• WHAT TO DO: Put the lines of the material below into a numbered list, starting with the line that holds "This screenshot has height=746, width=1578." and running through the end of the material, both ends included. Skip blank lines and leave the pictures out.

• SUPPLIED RECORDS:
:::
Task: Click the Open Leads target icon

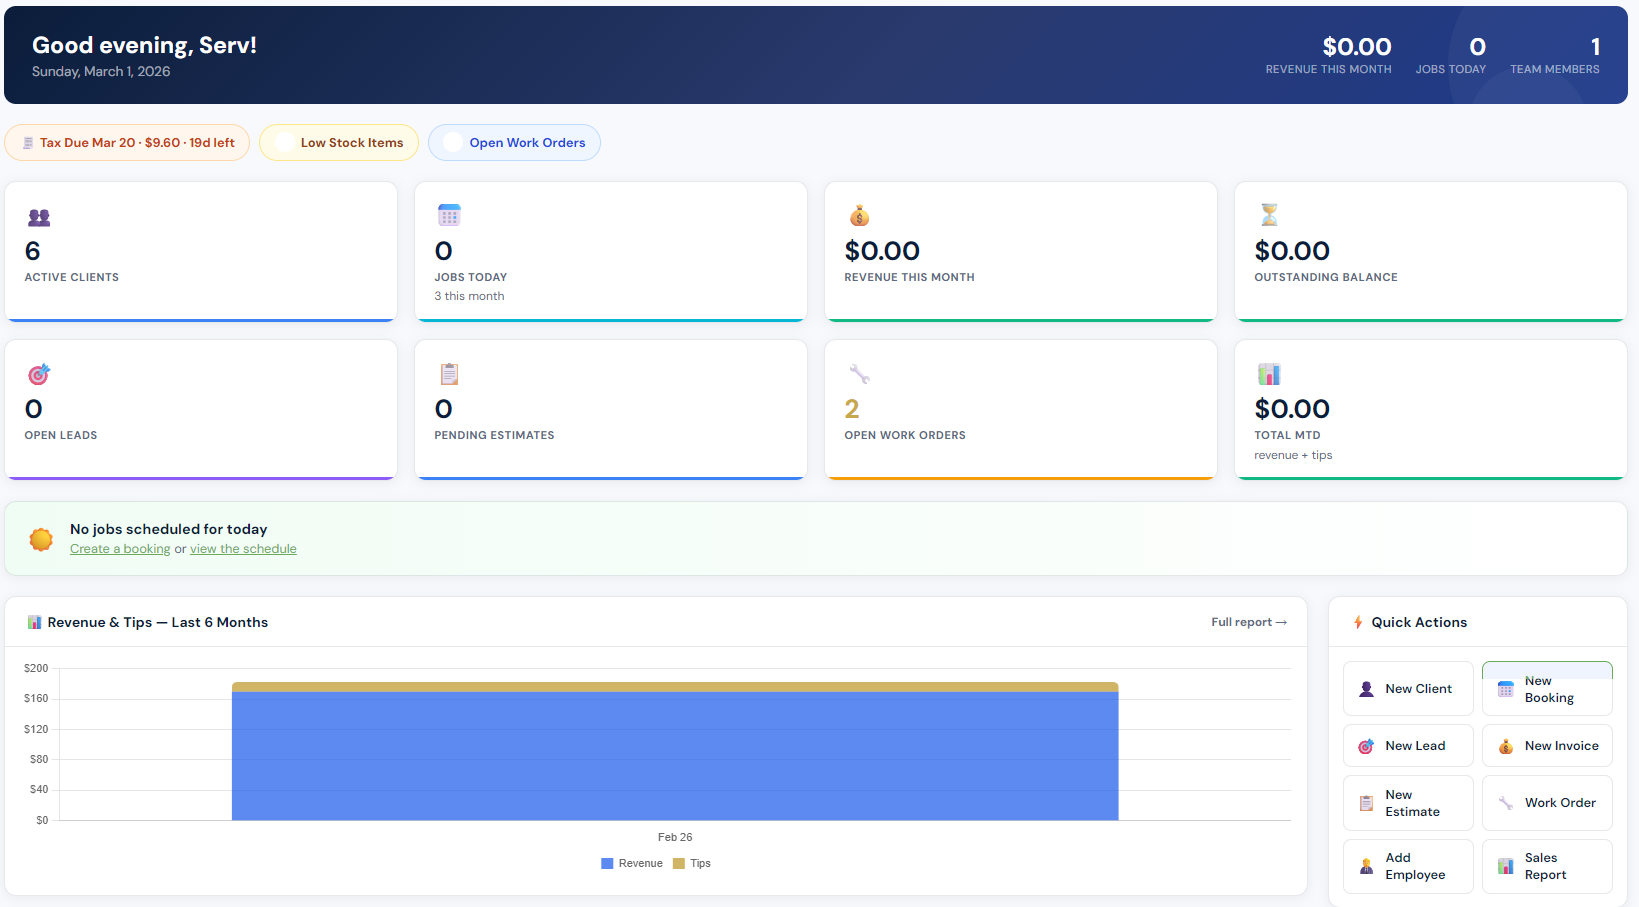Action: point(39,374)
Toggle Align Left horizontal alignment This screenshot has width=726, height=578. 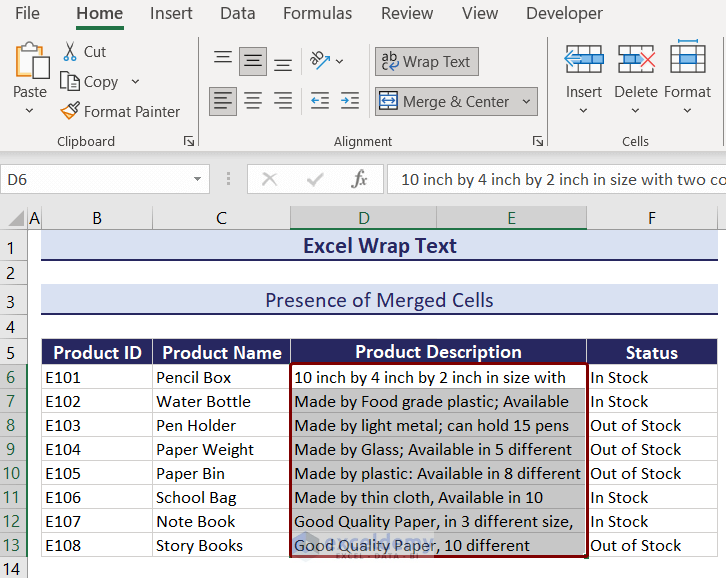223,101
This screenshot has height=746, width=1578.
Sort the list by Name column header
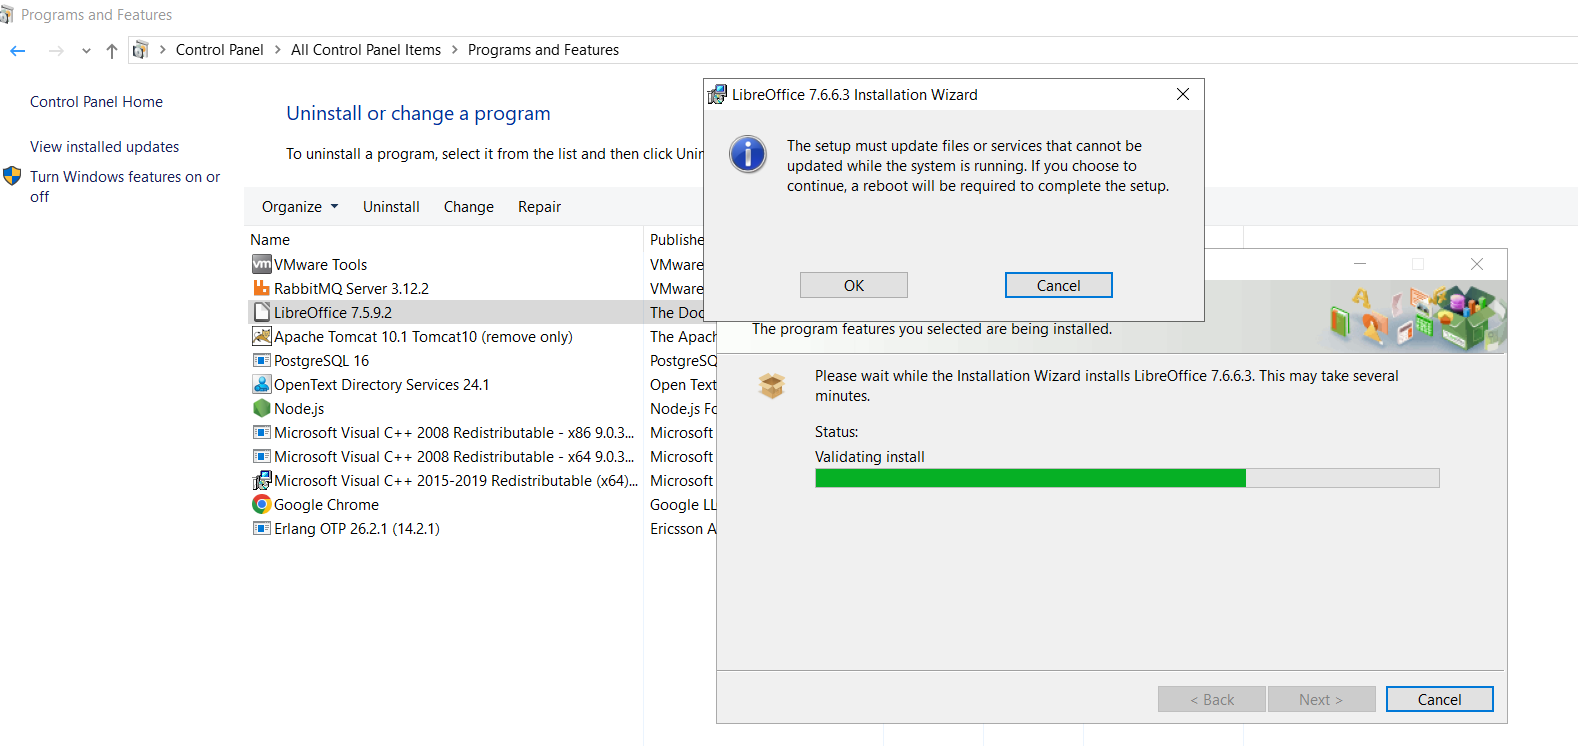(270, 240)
:::
• IN RESPONSE:
1. This screenshot has height=746, width=1578.
2. Sort the list by Name column header
3. (270, 240)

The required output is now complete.